## Prompt
Pick out each line of the material below that contains the word "menu", and copy those lines.
* START Data for this exercise *
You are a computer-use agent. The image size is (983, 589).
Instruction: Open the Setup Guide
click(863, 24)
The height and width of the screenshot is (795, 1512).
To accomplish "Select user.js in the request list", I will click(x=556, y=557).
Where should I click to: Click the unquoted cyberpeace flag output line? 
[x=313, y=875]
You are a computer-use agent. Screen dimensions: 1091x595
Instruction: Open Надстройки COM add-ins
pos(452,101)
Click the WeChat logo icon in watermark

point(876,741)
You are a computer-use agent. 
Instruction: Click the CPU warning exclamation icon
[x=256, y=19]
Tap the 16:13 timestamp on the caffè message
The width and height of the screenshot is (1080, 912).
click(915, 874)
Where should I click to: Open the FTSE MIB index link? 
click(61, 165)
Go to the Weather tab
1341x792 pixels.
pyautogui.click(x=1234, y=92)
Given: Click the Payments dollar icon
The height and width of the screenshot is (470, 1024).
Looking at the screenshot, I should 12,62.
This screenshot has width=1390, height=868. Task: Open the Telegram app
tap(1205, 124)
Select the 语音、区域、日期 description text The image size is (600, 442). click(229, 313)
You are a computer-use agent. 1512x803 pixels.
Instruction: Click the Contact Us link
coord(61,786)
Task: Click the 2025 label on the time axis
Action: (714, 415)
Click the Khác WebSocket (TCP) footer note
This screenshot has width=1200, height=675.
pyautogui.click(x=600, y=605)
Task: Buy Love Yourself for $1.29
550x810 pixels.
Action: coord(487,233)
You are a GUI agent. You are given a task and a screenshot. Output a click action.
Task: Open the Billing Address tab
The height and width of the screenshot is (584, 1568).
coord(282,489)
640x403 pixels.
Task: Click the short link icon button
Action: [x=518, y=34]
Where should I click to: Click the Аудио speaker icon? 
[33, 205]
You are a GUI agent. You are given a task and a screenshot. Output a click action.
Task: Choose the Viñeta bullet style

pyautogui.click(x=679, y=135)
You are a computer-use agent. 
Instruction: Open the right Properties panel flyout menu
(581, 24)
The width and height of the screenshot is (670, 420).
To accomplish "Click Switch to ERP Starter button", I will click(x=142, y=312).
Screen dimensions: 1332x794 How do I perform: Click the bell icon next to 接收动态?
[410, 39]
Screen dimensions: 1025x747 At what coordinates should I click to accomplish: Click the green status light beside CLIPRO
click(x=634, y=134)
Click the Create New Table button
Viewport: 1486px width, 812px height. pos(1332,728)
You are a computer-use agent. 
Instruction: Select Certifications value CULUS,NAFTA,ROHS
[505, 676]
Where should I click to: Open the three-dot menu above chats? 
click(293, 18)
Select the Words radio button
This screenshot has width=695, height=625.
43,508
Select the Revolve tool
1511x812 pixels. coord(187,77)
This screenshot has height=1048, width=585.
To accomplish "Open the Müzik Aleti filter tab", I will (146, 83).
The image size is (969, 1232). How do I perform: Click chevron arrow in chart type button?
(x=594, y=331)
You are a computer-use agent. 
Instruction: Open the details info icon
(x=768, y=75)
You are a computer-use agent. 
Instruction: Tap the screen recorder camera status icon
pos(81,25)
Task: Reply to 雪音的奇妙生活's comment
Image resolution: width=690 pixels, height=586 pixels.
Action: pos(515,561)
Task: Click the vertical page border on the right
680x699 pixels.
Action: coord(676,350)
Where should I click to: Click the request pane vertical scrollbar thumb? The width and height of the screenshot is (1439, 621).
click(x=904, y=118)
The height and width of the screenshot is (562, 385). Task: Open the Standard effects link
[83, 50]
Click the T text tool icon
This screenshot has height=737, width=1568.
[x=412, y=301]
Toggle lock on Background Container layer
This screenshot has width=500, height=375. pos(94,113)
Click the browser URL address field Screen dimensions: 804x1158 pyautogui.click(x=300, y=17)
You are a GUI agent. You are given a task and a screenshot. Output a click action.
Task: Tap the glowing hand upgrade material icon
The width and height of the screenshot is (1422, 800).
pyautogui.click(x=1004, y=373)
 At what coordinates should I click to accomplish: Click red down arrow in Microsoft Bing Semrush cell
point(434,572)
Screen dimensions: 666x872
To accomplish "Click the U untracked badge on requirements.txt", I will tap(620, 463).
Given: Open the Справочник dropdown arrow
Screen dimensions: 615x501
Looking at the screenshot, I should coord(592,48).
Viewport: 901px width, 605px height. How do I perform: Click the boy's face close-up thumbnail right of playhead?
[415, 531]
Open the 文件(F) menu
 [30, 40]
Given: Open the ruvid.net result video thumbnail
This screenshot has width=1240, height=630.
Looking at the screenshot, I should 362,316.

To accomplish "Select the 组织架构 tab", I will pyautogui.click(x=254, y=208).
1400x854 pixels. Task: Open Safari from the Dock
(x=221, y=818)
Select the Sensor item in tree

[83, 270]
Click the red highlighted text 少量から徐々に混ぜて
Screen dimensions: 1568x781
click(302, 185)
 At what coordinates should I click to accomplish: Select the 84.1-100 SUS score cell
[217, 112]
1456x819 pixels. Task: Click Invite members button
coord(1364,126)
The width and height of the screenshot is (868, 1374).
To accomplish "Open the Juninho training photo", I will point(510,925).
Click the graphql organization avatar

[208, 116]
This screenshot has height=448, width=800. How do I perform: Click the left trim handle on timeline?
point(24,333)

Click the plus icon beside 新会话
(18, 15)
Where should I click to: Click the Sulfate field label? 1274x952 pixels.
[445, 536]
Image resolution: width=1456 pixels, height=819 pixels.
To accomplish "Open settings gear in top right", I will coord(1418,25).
* END Data for this exercise *
## Solution
Instruction: Open the right Properties panel flyout menu
Where should I click to: Open the three-dot menu above chats? 
Open the 文件(F) menu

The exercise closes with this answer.